Step 1: Identify the given parameters.
The scale is a "metre scale", so its original length at the calibration temperature is $L_0 = 1$ m $= 1000$ mm.
The calibration temperature is $T_0 = 25^\circ$C.
The maximum allowed error in measurement is the change in length, $|\Delta L| \le 0.5$ mm.
The coefficient of linear expansion is $\alpha = 10^{-5}$ /$^\circ$C. Step 2: Use the formula for linear thermal expansion.
The change in length $\Delta L$ due to a change in temperature $\Delta T = T - T_0$ is given by:
\[
\Delta L = \alpha L_0 \Delta T.
\]
We are interested in the magnitude of the temperature change, so we use:
\[
|\Delta L| = \alpha L_0 |T - T_0|.
\] Step 3: Set up the inequality for the allowed temperature range.

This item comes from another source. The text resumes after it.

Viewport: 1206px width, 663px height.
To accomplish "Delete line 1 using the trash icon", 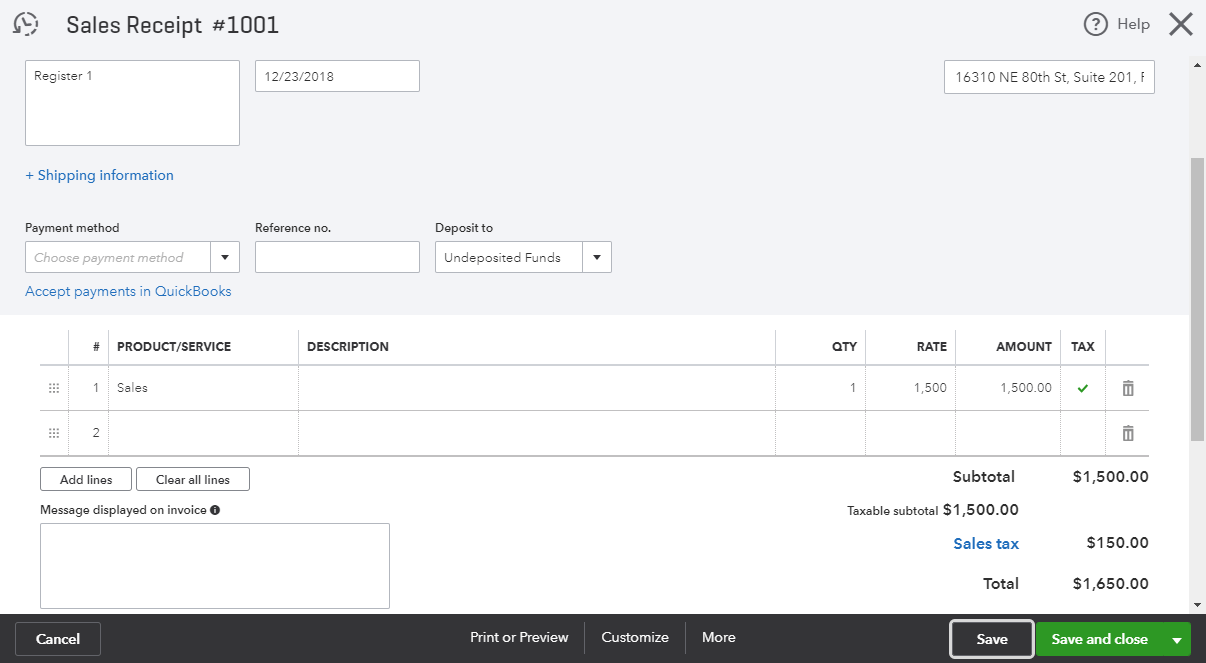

We are given that the error must be at most 0.5 mm.
\[
\alpha L_0 |T - 25| \le 0.5.
\]
Substitute the given values:
\[
(10^{-5}) (1000) |T - 25| \le 0.5.
\]
\[
10^{-2} |T - 25| \le 0.5.
\] Step 4: Solve the inequality for T.
\[
|T - 25| \le \frac{0.5}{10^{-2}} = 0.5 \times 100 = 50.
\]
This inequality can be written as:
\[
-50 \le T - 25 \le 50.
\]
Add 25 to all parts of the inequality:
\[
-50 + 25 \le T \le 50 + 25.
\]
\[
-25 \le T \le 75.
\]
The range of temperatures is from -25$^\circ$C to +75$^\circ$C.